◆ Excerpt to read

We still have far to go
Much work remains to be done in aligning country objectives with tackling development and other issues. A good starting point would be overcoming the current dichotomy of health versus the economy
How has the COVID-19 crisis exacerbated inequalities and social cohesion?
The greatest hit is to the socially disadvantaged and those with children unable to go to school, who did not have sufficient digital resources, or human capital to keep their education going. Due to limited physical mobility and economic duress, they are more likely to contract the disease. It exacerbates the threat people feel and increases their flight into ideologies in which they feel secure. The lack of mutual comprehension between populists and cosmopolitans grows.
Economic and political cleavages make it more difficult for people to protect themselves: if you believe that masks and social distancing wrest power away from the people, you’re less able to shield yourself from the pandemic. The public discourse, with economic policy and health policy pulling in opposite directions, has been extremely unhelpful. Health experts emphasise the need for closing schools and enterprises, which harms the economy – and businesses want to open up, which endangers health.
How have these crises set back progress in development?

◆ Available data

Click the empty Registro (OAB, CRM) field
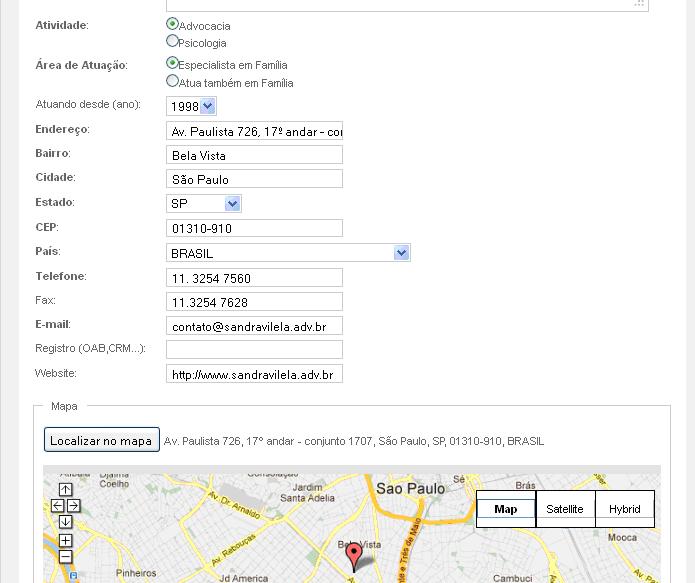The height and width of the screenshot is (583, 695). pyautogui.click(x=254, y=349)
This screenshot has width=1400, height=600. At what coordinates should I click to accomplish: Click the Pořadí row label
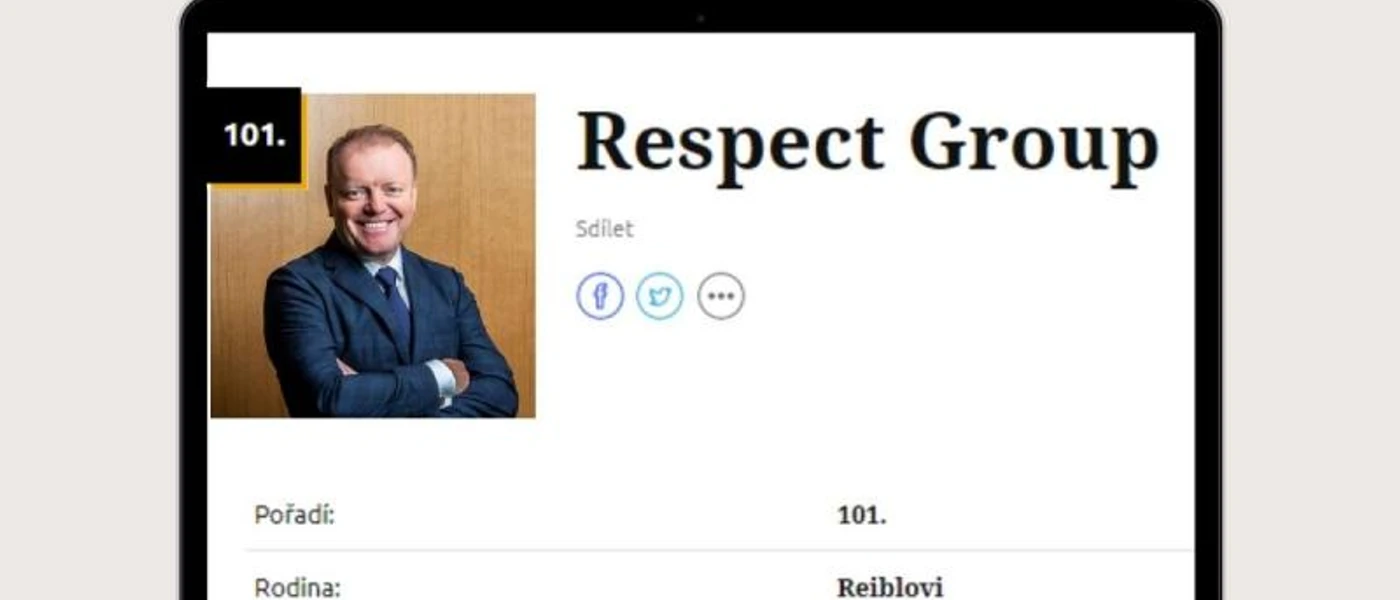pyautogui.click(x=294, y=515)
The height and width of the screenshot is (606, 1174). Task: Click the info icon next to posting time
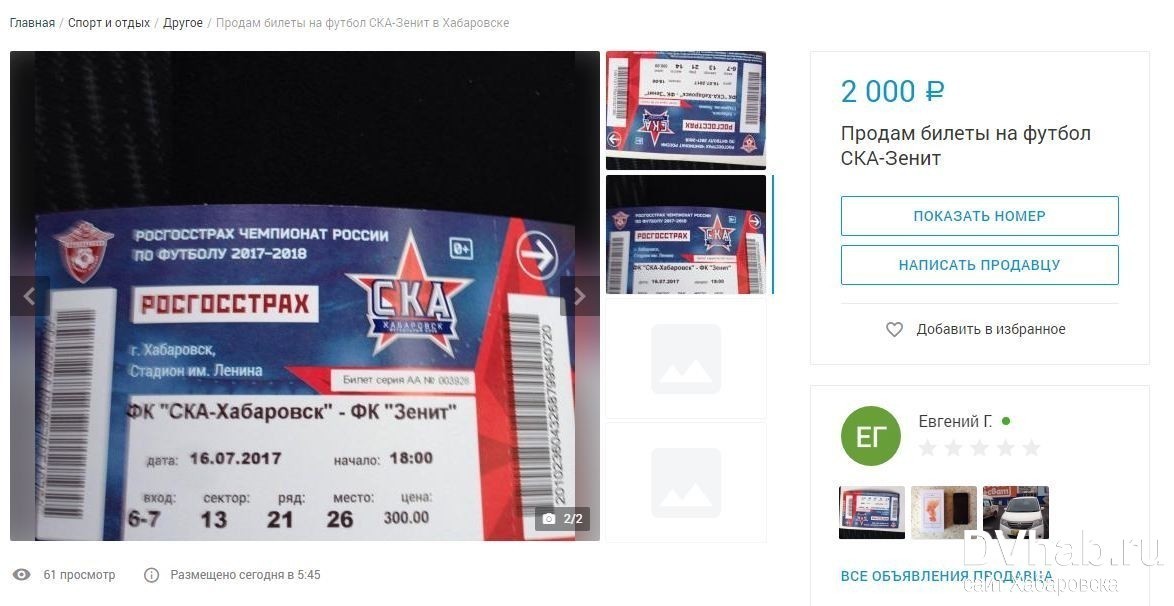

◆ Task requirements
A. Translate this sentence from the COVID-19 interview excerpt into Spanish: "The lack of mutual comprehension between populists and cosmopolitans grows."
B. Continue the COVID-19 interview excerpt from its final line onward, writing the reply to the question it ends with.
The rows have nothing to do with the COVID-19 interview excerpt.

◆ Answers
A. La falta de comprensión mutua entre populistas y cosmopolitas crece.

B.
Most countries have treated COVID-19 as a national event, for medical supplies, travel, immigration policy, economic policy, subsidies, tariffs and so on. That makes development extremely difficult. Disrupted global supply chains leave developing countries, which depend on them, out in the cold. Unemployment there has risen. Advanced country policymakers don’t have the bandwidth to think about development.
Some people see the pandemic as symbolic of global problems like climate change that require thinking globally. Germany and the European Green Deal have moved towards a green recovery. But the pleas of business to relax environmental controls have been heeded. The economic shutdown has meant marginally less pollution and environmental degradation, but people staying home still use energy from all sources.
How can social equality and well-being best be measured?
Many contenders are not measured as consistently, regularly and broadly, and not integrated with business performance, as gross domestic product is.
We need a dashboard such as SAGE – solidarity, agency, material gain and environmental sustainability. The policy debate needs a dashboard of well-being with a few elements that are not substitutable for one another, are associated with well-being across cultures, can be regularly measured and exist for a range of countries.
How well have G20 leaders acted to restore economic growth, while strengthening social cohesion ?
In a global crisis, countries have an incentive to do similar things, as they did in the 2008 financial crisis. The act of adding these up probably encouraged countries to do more.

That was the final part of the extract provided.